接近と共に音は段々と大きくなり、付随して自らの足裏から伝わる微振動。
それが重量のある生物が刻む、闊歩の地鳴りである事に気付くのにそう時間はかからない。
ーー明らかに人間じゃない。
眉間に皺が寄り、鼓動が早くなる。
無意識の内に足は肩幅で開脚。
落ちた腰は自然な構えの姿勢であり未知からの逃走準備は何時の間にか整っていた。
あと必要なのは逃げ道を照らすものだけ。
その光源は言わずもがな。ザックに仕舞われた電池切れ寸前のスマートフォンのみ。
(もう相手にこっちの位置はバレてる……。なら決めるのはとっととそこにいる奴の正体見て逃げるかどうかだ)
この暗闇の中でも歩き回ってる時点で相手は間違いなく自分よりも夜目が利く奴だ。
その時点でアドバンテージは相手に握られている。それも一方的に。
ならせめて相手の正体を明かして五分とまでは行かなくても少しでも主導権を取り戻す必要があった。
人工的な光を急に当てれば大体の生物は反射的に動きを止める筈である。
その間に相手を見極め、逃げるべき相手なら怯んでる内に逃げ出せばいい。
と言うより選択肢はこれしかなかった。
「すぅ…………はぁ……」
未だ歩調を変えずゆっくりと近付く気配へと視線を向けたまま。なるべく静かにザックから端末を取り出した。
緊張感に乱された息は深呼吸で無理矢理押さえつけ、整える。
そうして汗ばむ五指が握り絞めたスマートフォンを音のする方向へと翳し、
(1……2…………っ、3!)
サイドのライトボタンを長押しした。
心のカウントから追加で1カウントの間を置いて輝きを灯すLEDライト。
強い指向性を持つ光線が暗闇に包まれた森を走り、そして対峙する相手の姿をハッキリと照らし出した。

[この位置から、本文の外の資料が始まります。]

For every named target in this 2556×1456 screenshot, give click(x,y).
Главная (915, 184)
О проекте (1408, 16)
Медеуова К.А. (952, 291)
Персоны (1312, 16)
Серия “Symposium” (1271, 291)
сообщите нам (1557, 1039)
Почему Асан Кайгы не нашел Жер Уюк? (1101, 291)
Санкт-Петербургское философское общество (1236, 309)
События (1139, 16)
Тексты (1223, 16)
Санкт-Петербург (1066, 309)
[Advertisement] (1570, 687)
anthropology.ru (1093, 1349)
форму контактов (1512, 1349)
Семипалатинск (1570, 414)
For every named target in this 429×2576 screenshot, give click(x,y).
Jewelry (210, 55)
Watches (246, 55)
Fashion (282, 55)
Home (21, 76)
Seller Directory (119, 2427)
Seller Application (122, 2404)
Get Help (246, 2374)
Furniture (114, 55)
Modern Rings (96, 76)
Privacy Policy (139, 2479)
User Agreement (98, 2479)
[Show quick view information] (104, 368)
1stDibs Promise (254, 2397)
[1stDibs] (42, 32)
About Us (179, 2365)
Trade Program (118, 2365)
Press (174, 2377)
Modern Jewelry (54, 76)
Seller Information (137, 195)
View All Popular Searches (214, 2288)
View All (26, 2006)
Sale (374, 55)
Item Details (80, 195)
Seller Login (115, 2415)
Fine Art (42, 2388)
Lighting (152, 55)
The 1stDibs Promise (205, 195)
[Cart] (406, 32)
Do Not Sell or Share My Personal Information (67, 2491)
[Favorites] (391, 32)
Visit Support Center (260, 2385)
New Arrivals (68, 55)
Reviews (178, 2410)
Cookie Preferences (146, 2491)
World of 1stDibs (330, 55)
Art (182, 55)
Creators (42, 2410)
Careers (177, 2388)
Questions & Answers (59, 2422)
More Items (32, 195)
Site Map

同時、光の中露わになった存在の正体を見た瞬間に俺の思考は凍結する。
「グァァ……」
「………………冗談だろ」
己の背後に樹木の半分程の大きな影を作り出す巨体。その体長3m近く。
四足歩行をする巨体は丸みを帯びているがそれを支える腕や足はかなりの筋肉質。
突然の眩しさへの不快感からか、口角から漏れる低い唸り声と共に覗いた犬歯は鋭く尖っている。
そして白色光を反射する体毛は孔雀の尾羽の如く鮮明かつ艶やかな青色をしていた。